At his next step, she raised her hand to prevent him from coming any closer.
“I think you have me confused with someone else. I said I was your mother’s companion.”
She gasped in shock when he took hold of her hand and pressed it against his chest. His hand was warm over hers, and she had the irrelevant thought that he was, indeed, quite muscular.
“Companion, protégé… I care not what you call it. But what once seemed distasteful to me when my mother first proposed it, now sounds attractive beyond measure. Of course, I won’t promise to be your protector—I’ve seen enough growing up in this household to know how such an arrangement can lead to misery all around—but I wouldn’t be adverse to a discreet affair.”
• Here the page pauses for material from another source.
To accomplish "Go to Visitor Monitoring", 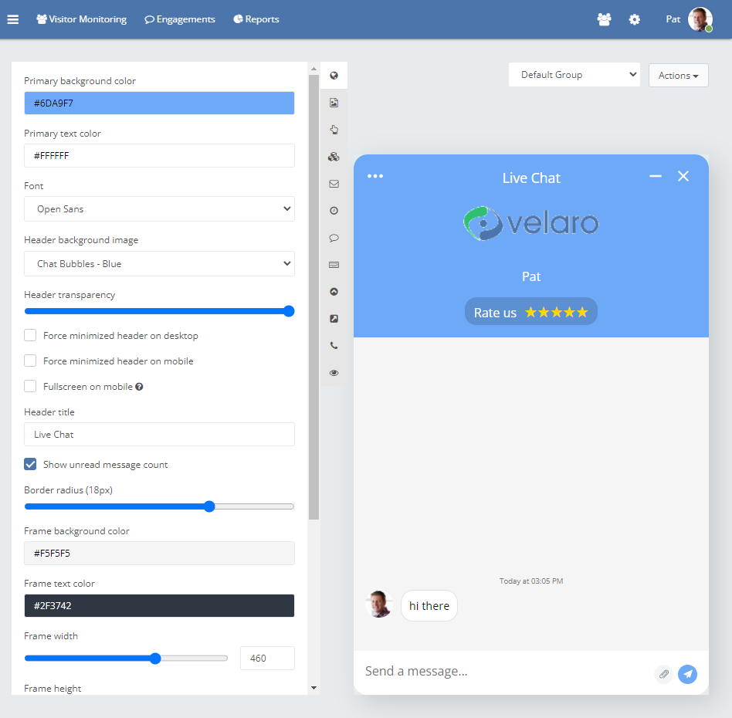I will click(82, 19).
“What?” The word escaped on a shaky breath. Her legs threatened to give out, and she dropped to the settee. To her dismay, instead of releasing her hand, Robert followed her down, sitting entirely too close for her peace of mind.
“Come now, you don’t have to pretend with me. My mother told me she’d chosen you for me. And you did say that you were awaiting my arrival.”
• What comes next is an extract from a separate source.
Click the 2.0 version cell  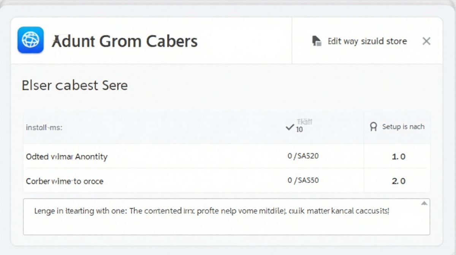click(x=399, y=181)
She tugged her hand from his grasp, relieved when he released it, and rose quickly, moving around to the back of the settee so that the solid piece of furniture stood between them. Her pulse beat frantically as she tried to make sense of his words.
He stood, and when he moved to follow her, she made a small sound of alarm that had him furling his brow again. Fortunately, it also seemed to stop him from drawing nearer.
“I have no idea what you’re talking about. I was Mrs. Milton’s companion—only her companion. I certainly am not what… what…” She waved her hand between them. “Whatever it is you are thinking, you can stop right now. When your mother became ill last year, she hired me to keep her company and to help her when she became overtired. Something that happened more frequently as the months passed and her illness progressed. You’d know that if you’d bothered to stay in touch with her at all.”
He opened his mouth to interject, but she continued before he could say a word. “I don’t know why you’d presume to know anything about me, but I can assure you that I most definitely will not be engaging in an affair with you, nor do I desire your protection.”